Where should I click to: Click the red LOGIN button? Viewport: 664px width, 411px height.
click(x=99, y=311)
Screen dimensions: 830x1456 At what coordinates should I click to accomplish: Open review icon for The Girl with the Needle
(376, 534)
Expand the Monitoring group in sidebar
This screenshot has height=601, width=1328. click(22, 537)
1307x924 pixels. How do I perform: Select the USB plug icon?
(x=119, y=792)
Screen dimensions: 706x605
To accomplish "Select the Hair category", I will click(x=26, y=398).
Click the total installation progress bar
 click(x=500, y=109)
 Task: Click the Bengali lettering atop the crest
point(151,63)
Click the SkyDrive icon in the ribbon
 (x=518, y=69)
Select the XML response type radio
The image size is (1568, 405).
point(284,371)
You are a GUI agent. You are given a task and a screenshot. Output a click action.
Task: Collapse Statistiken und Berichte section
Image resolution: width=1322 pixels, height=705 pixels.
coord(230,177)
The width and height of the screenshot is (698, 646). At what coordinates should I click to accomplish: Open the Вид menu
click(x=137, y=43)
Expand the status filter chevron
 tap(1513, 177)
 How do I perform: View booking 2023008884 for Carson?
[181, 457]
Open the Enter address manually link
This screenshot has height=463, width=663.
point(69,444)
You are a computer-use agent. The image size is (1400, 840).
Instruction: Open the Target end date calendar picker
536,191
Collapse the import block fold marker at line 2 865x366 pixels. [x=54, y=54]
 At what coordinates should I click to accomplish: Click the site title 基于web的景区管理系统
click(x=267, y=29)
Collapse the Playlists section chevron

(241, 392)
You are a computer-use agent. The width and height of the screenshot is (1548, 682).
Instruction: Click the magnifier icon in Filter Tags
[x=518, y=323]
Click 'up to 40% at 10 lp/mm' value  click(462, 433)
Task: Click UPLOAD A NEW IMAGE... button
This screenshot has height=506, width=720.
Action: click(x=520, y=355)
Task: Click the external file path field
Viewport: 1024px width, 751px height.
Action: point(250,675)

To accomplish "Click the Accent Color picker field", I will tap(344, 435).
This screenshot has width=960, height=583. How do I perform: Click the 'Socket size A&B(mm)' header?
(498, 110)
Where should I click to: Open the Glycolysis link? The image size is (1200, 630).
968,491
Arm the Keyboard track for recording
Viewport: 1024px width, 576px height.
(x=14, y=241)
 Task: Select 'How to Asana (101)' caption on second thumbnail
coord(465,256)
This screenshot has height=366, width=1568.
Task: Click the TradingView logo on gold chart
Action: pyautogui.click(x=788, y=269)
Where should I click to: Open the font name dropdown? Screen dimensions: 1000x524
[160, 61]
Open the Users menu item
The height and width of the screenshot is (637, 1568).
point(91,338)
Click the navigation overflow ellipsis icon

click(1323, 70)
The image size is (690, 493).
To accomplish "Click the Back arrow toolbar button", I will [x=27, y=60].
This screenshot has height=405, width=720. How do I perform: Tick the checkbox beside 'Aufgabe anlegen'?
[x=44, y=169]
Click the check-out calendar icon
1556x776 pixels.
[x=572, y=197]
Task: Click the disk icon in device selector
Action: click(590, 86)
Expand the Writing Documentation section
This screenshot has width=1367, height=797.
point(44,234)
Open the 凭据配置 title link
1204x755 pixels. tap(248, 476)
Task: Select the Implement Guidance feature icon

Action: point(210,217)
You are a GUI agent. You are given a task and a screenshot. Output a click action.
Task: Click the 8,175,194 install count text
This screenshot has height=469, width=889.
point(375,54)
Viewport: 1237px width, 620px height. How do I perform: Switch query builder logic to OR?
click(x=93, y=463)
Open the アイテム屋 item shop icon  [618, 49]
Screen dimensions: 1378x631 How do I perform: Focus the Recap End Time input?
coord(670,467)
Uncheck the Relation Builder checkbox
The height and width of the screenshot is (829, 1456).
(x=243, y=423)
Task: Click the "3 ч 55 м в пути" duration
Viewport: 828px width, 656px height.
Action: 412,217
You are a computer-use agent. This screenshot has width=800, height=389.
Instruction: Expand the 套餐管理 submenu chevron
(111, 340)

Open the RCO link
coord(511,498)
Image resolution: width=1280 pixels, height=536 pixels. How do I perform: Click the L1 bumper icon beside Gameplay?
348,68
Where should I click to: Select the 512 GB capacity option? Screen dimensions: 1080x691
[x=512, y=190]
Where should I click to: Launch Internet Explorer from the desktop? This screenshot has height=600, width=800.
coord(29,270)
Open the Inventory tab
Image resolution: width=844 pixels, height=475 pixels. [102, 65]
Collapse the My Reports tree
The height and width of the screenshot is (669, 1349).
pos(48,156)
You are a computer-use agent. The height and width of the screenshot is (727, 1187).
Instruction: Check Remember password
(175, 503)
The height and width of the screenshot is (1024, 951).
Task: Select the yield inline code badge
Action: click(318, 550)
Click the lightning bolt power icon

::::

### DIRECTIONS FOR THIS TASK
Give back the whole of the data above, exactly as written.

### TASK RESULT
Where should I click to: Click the red LOGIN button? Viewport: 664px width, 411px height.
click(x=99, y=311)
Screen dimensions: 830x1456 At what coordinates should I click to accomplish: Open review icon for The Girl with the Needle
(376, 534)
Expand the Monitoring group in sidebar
This screenshot has height=601, width=1328. click(22, 537)
1307x924 pixels. How do I perform: Select the USB plug icon?
(x=119, y=792)
Screen dimensions: 706x605
To accomplish "Select the Hair category", I will click(x=26, y=398).
Click the total installation progress bar
 click(x=500, y=109)
 Task: Click the Bengali lettering atop the crest
point(151,63)
Click the SkyDrive icon in the ribbon
 (x=518, y=69)
Select the XML response type radio
The image size is (1568, 405).
point(284,371)
You are a GUI agent. You are given a task and a screenshot. Output a click action.
Task: Collapse Statistiken und Berichte section
Image resolution: width=1322 pixels, height=705 pixels.
coord(230,177)
The width and height of the screenshot is (698, 646). At what coordinates should I click to accomplish: Open the Вид menu
click(x=137, y=43)
Expand the status filter chevron
 tap(1513, 177)
 How do I perform: View booking 2023008884 for Carson?
[181, 457]
Open the Enter address manually link
This screenshot has height=463, width=663.
point(69,444)
You are a computer-use agent. The image size is (1400, 840).
Instruction: Open the Target end date calendar picker
536,191
Collapse the import block fold marker at line 2 865x366 pixels. [x=54, y=54]
 At what coordinates should I click to accomplish: Click the site title 基于web的景区管理系统
click(x=267, y=29)
Collapse the Playlists section chevron

(241, 392)
You are a computer-use agent. The width and height of the screenshot is (1548, 682).
Instruction: Click the magnifier icon in Filter Tags
[x=518, y=323]
Click 'up to 40% at 10 lp/mm' value  click(462, 433)
Task: Click UPLOAD A NEW IMAGE... button
This screenshot has height=506, width=720.
Action: click(x=520, y=355)
Task: Click the external file path field
Viewport: 1024px width, 751px height.
Action: point(250,675)

To accomplish "Click the Accent Color picker field", I will tap(344, 435).
This screenshot has width=960, height=583. How do I perform: Click the 'Socket size A&B(mm)' header?
(498, 110)
Where should I click to: Open the Glycolysis link? The image size is (1200, 630).
968,491
Arm the Keyboard track for recording
Viewport: 1024px width, 576px height.
(x=14, y=241)
 Task: Select 'How to Asana (101)' caption on second thumbnail
coord(465,256)
This screenshot has height=366, width=1568.
Task: Click the TradingView logo on gold chart
Action: pyautogui.click(x=788, y=269)
Where should I click to: Open the font name dropdown? Screen dimensions: 1000x524
[160, 61]
Open the Users menu item
The height and width of the screenshot is (637, 1568).
point(91,338)
Click the navigation overflow ellipsis icon

click(1323, 70)
The image size is (690, 493).
To accomplish "Click the Back arrow toolbar button", I will [x=27, y=60].
This screenshot has height=405, width=720. How do I perform: Tick the checkbox beside 'Aufgabe anlegen'?
[x=44, y=169]
Click the check-out calendar icon
1556x776 pixels.
[x=572, y=197]
Task: Click the disk icon in device selector
Action: click(590, 86)
Expand the Writing Documentation section
This screenshot has width=1367, height=797.
point(44,234)
Open the 凭据配置 title link
1204x755 pixels. tap(248, 476)
Task: Select the Implement Guidance feature icon

Action: point(210,217)
You are a GUI agent. You are given a task and a screenshot. Output a click action.
Task: Click the 8,175,194 install count text
This screenshot has height=469, width=889.
point(375,54)
Viewport: 1237px width, 620px height. How do I perform: Switch query builder logic to OR?
click(x=93, y=463)
Open the アイテム屋 item shop icon  [618, 49]
Screen dimensions: 1378x631 How do I perform: Focus the Recap End Time input?
coord(670,467)
Uncheck the Relation Builder checkbox
The height and width of the screenshot is (829, 1456).
(x=243, y=423)
Task: Click the "3 ч 55 м в пути" duration
Viewport: 828px width, 656px height.
Action: 412,217
You are a computer-use agent. This screenshot has width=800, height=389.
Instruction: Expand the 套餐管理 submenu chevron
(111, 340)

Open the RCO link
coord(511,498)
Image resolution: width=1280 pixels, height=536 pixels. How do I perform: Click the L1 bumper icon beside Gameplay?
348,68
Where should I click to: Select the 512 GB capacity option? Screen dimensions: 1080x691
[x=512, y=190]
Where should I click to: Launch Internet Explorer from the desktop? This screenshot has height=600, width=800.
coord(29,270)
Open the Inventory tab
Image resolution: width=844 pixels, height=475 pixels. [102, 65]
Collapse the My Reports tree
The height and width of the screenshot is (669, 1349).
pos(48,156)
You are a computer-use agent. The height and width of the screenshot is (727, 1187).
Instruction: Check Remember password
(175, 503)
The height and width of the screenshot is (1024, 951).
Task: Select the yield inline code badge
Action: click(318, 550)
Click the lightning bolt power icon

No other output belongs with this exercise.